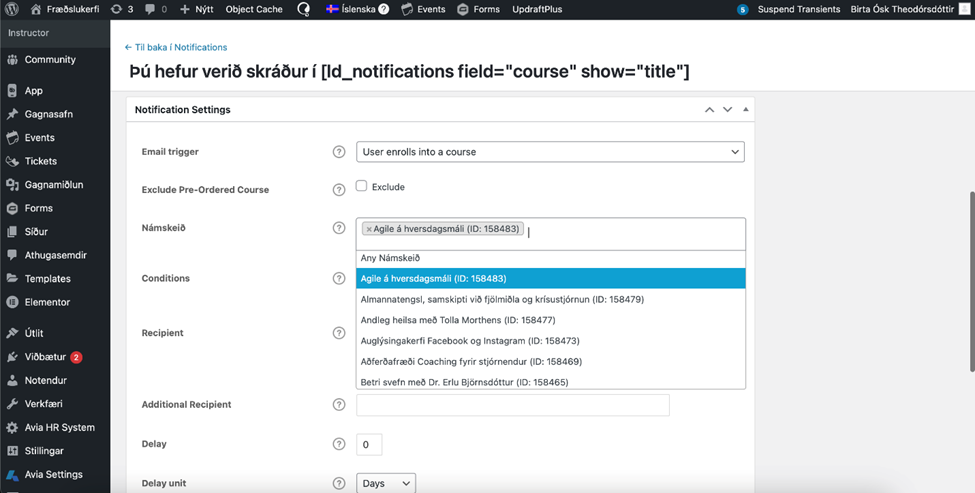Screen dimensions: 975x493
Task: Collapse the Notification Settings panel
Action: tap(746, 109)
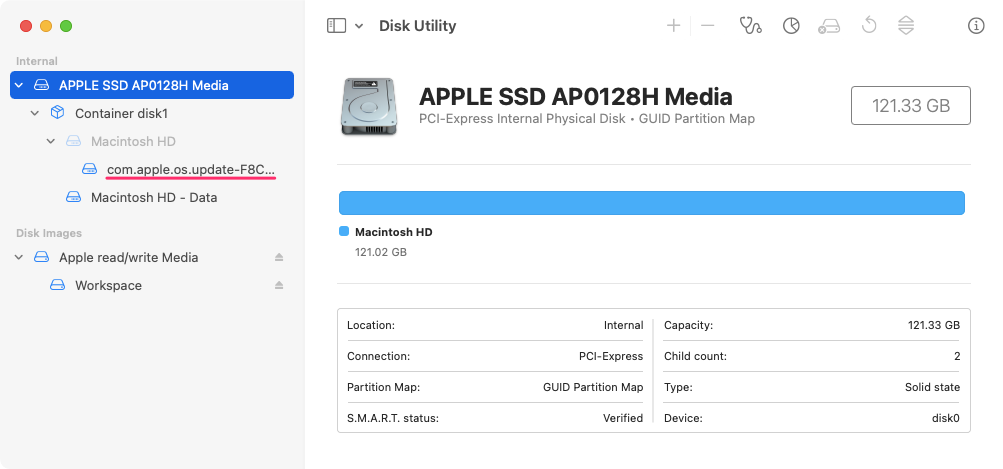Click the Erase drive icon

coord(829,26)
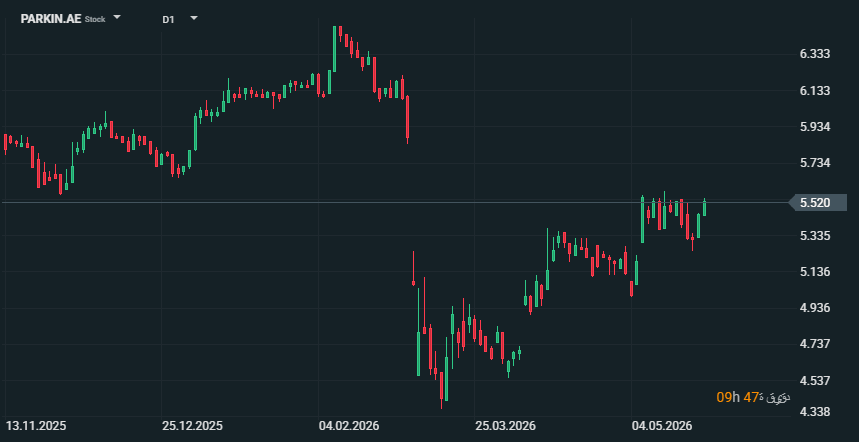
Task: Click the 25.03.2026 date marker
Action: pyautogui.click(x=505, y=426)
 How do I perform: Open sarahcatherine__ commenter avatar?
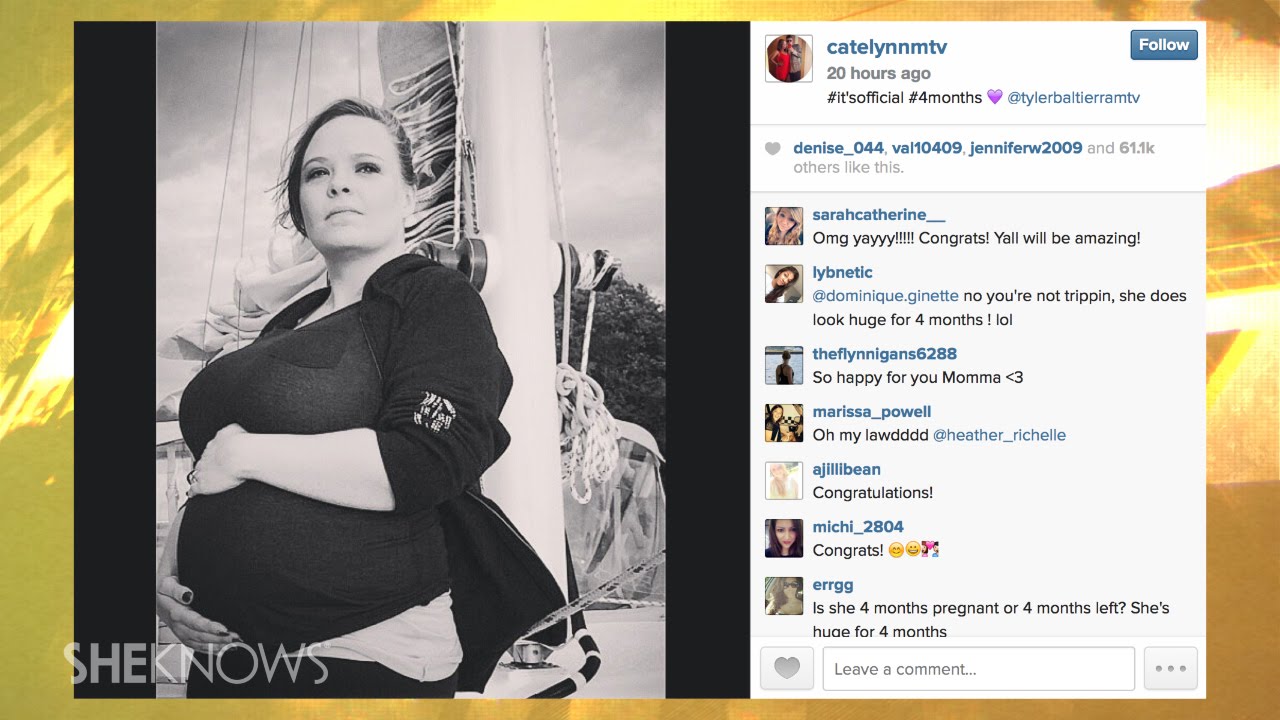tap(784, 226)
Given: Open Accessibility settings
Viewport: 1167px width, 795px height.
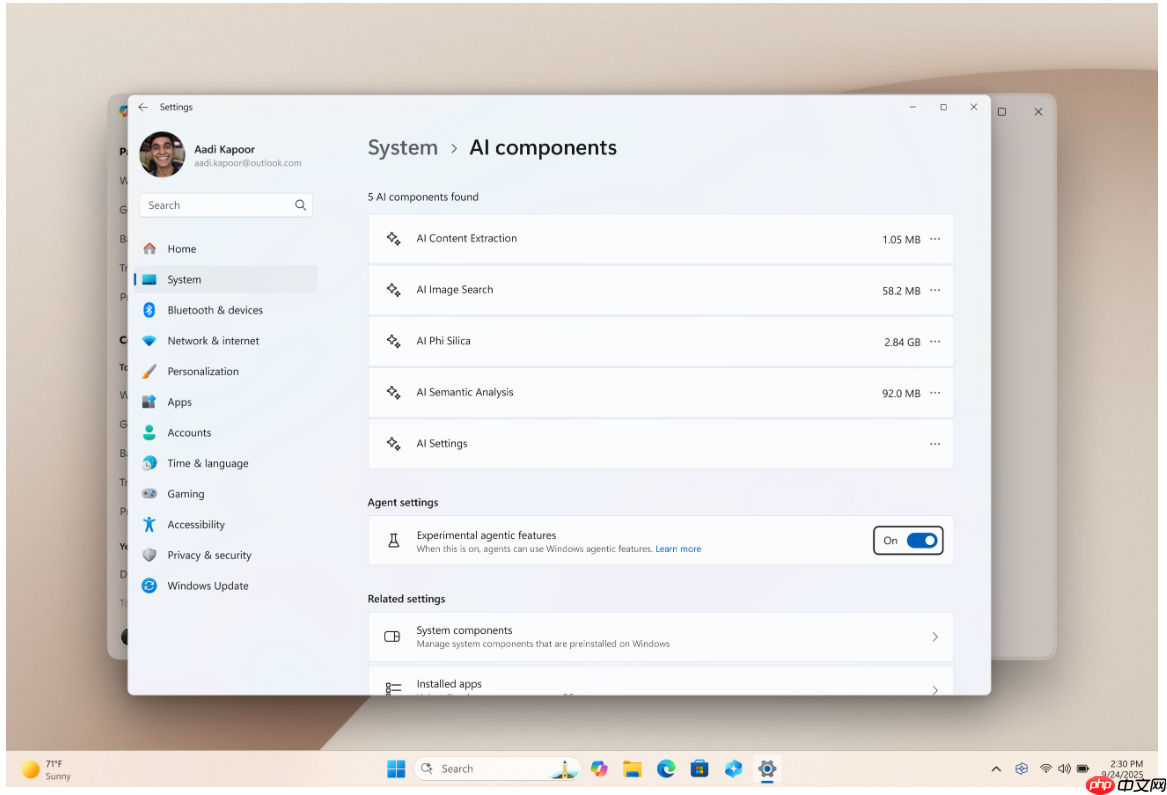Looking at the screenshot, I should [x=195, y=524].
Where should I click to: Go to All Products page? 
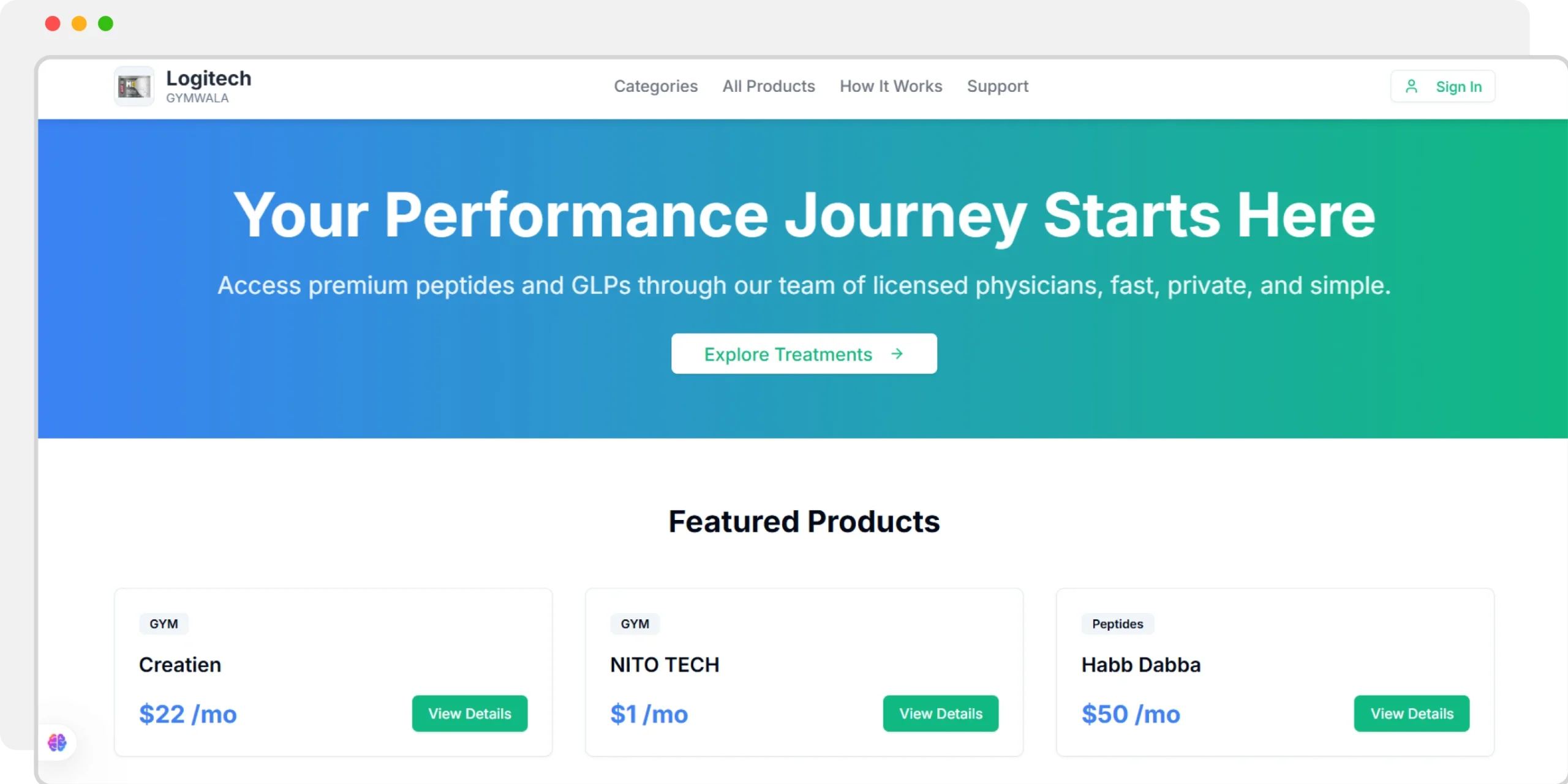tap(768, 86)
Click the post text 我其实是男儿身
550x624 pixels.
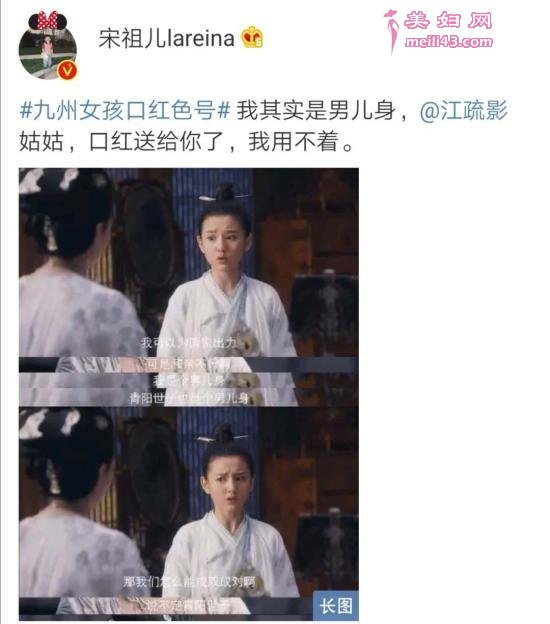[316, 110]
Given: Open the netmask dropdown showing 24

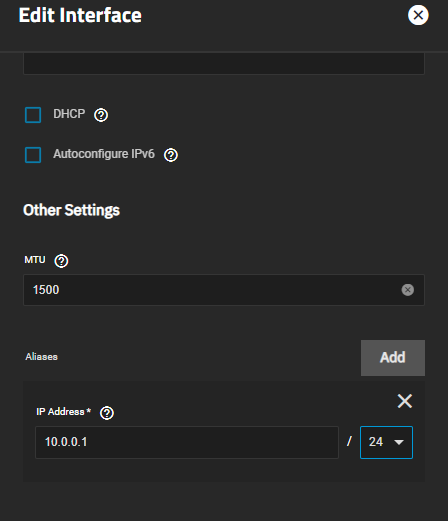Looking at the screenshot, I should click(x=386, y=442).

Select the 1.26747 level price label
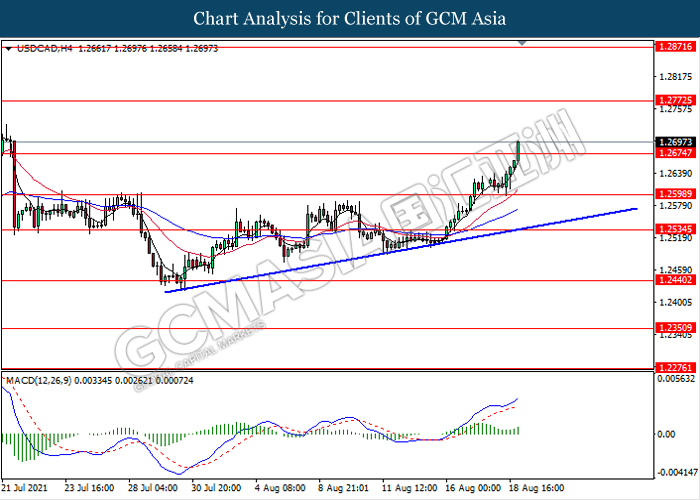coord(668,153)
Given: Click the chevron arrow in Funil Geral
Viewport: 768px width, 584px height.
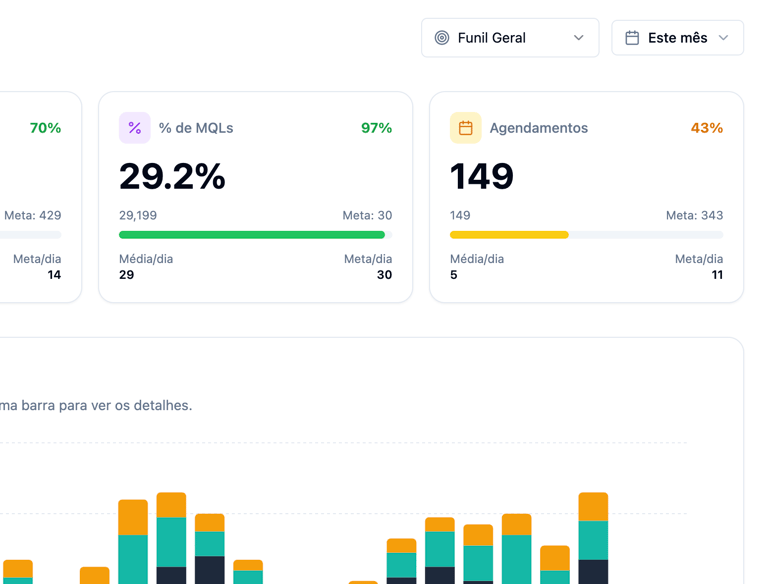Looking at the screenshot, I should [x=578, y=38].
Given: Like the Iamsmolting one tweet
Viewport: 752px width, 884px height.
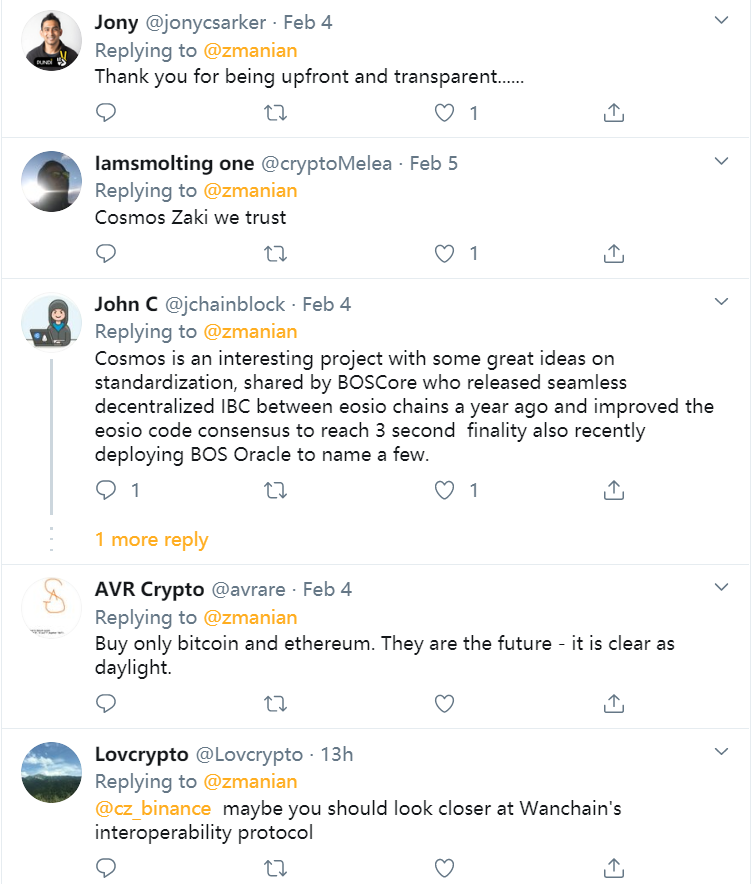Looking at the screenshot, I should 445,254.
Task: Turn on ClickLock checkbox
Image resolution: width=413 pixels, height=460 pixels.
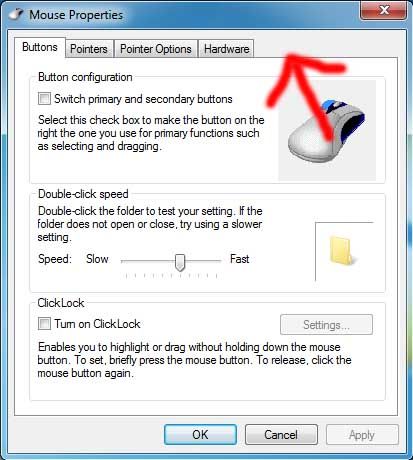Action: pos(44,324)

__TASK BRIEF__. The reply should hold the entries above from the line with "Select the 1.26747 level price label" to the line with "Task: Turn on ClickLock checkbox", duplicated exactly, pictures excluded.

__TASK SOLUTION__.
Select the 1.26747 level price label
coord(668,153)
Given: Click the chevron arrow in Funil Geral
Viewport: 768px width, 584px height.
Looking at the screenshot, I should [x=578, y=38].
Given: Like the Iamsmolting one tweet
Viewport: 752px width, 884px height.
Looking at the screenshot, I should 445,254.
Task: Turn on ClickLock checkbox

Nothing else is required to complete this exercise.